Collecting disclosures from key suppliers on the working conditions they maintain through Self Assessment Questionnaires or SAQs as they’re called, are an essential piece of compliance and documentation in any modern supply chain.
An effective Modern Slavery Assessment helps you understand the full scope of labor practices within your supply chain, so you can drive improvements with suppliers that don’t meet your labor standards.
Instead of just meeting your reporting requirement, you’ll access valuable supplier data, engage with suppliers, and drive meaningful progress toward the elimination of modern slavery and human rights abuses in your supply chain.
Here are 10 questions that our customers include in their supplier assessments on SignalX.
10 Questions for Suppliers on Slavery & Child Labor Risks
- Does your organisation have policies and processes to identify, investigate and remedy the risk and any instances of modern slavery and child labor within your organisation? Please describe.
- Do you provide training to your employees on child labor risk?
- Does your organization conduct due diligence on your suppliers on their working conditions?
- Does your organisation have a policy or process that prohibits modern slavery including all forms of forced labour, bonded labour and human trafficking in its operations and in those of its suppliers?
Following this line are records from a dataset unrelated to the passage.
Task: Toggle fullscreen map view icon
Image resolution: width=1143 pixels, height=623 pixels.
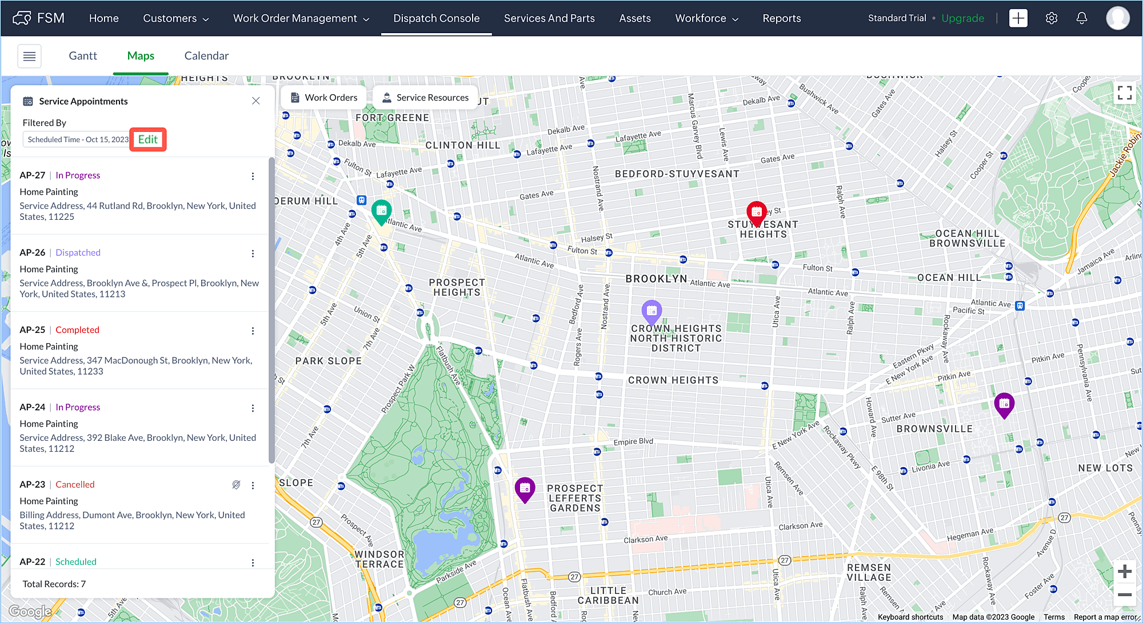Action: pos(1124,93)
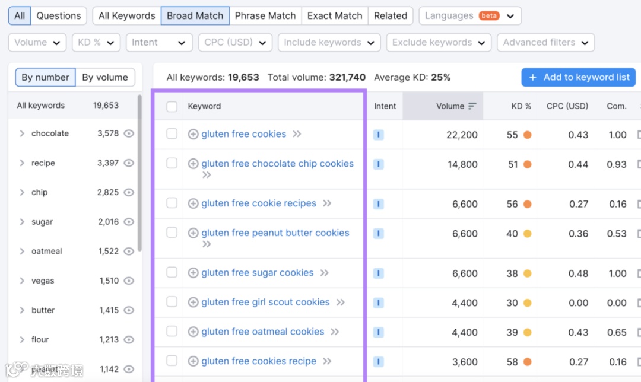Select the Questions tab
Screen dimensions: 641x382
[59, 16]
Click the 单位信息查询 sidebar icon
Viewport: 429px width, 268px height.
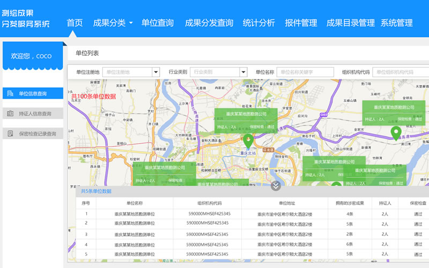10,94
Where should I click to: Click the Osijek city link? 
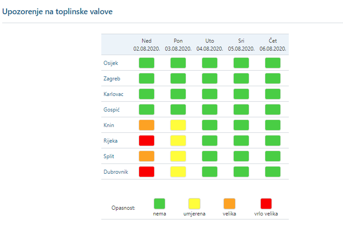111,63
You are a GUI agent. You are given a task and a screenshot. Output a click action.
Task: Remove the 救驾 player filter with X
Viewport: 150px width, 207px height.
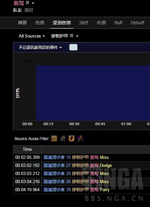tap(28, 3)
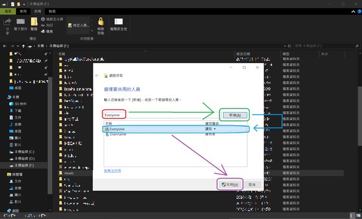Open recent locations dropdown beside forward arrow
The image size is (362, 219).
point(18,46)
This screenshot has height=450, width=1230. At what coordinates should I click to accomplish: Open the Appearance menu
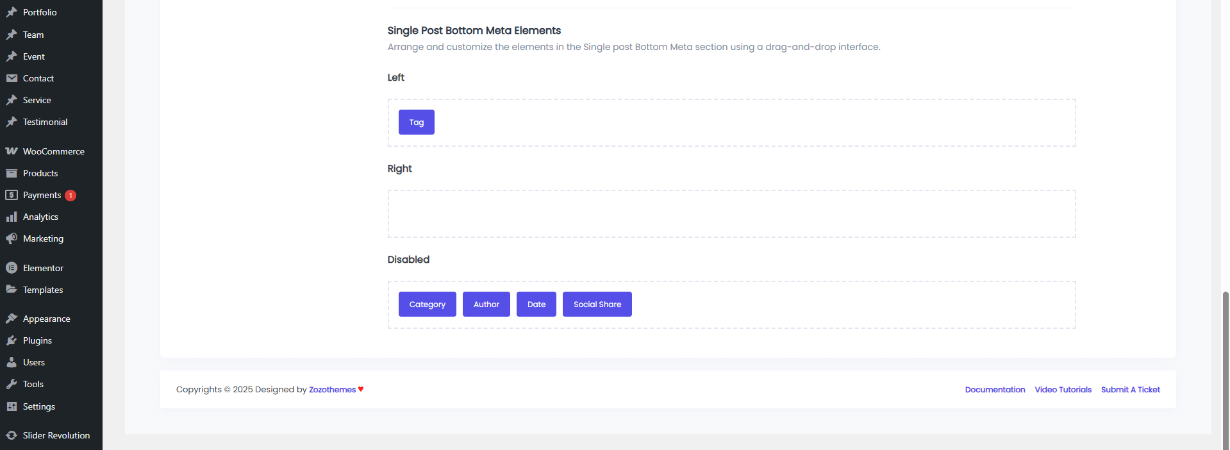[46, 319]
- Are any original identity related documents of workers (e.g. passports, birth certificates, national identity cards) retained?
- Are workers required to lodge any ‘security deposits’ (this could include financial or personal property) or pay any recruitment fees?
- Are all workers provided with a written contract in a language they understand, where terms of employment including wage rates and hours of work are clear?
- Where accommodation is provided to workers (for example, dormitories, hostels or other forms of shared accommodation), are regular checks conducted to ensure that the living conditions are adequate and meet legal requirements (for example, fire safety, space, temperature, lighting, sanitary facilities, privacy, ventilation)?
- Where accommodation is provided, are workers free to leave at will?
- Do workers have mechanisms to anonymously raise concerns to the management related to labor conditions or workplace grievances and access appropriate remedy?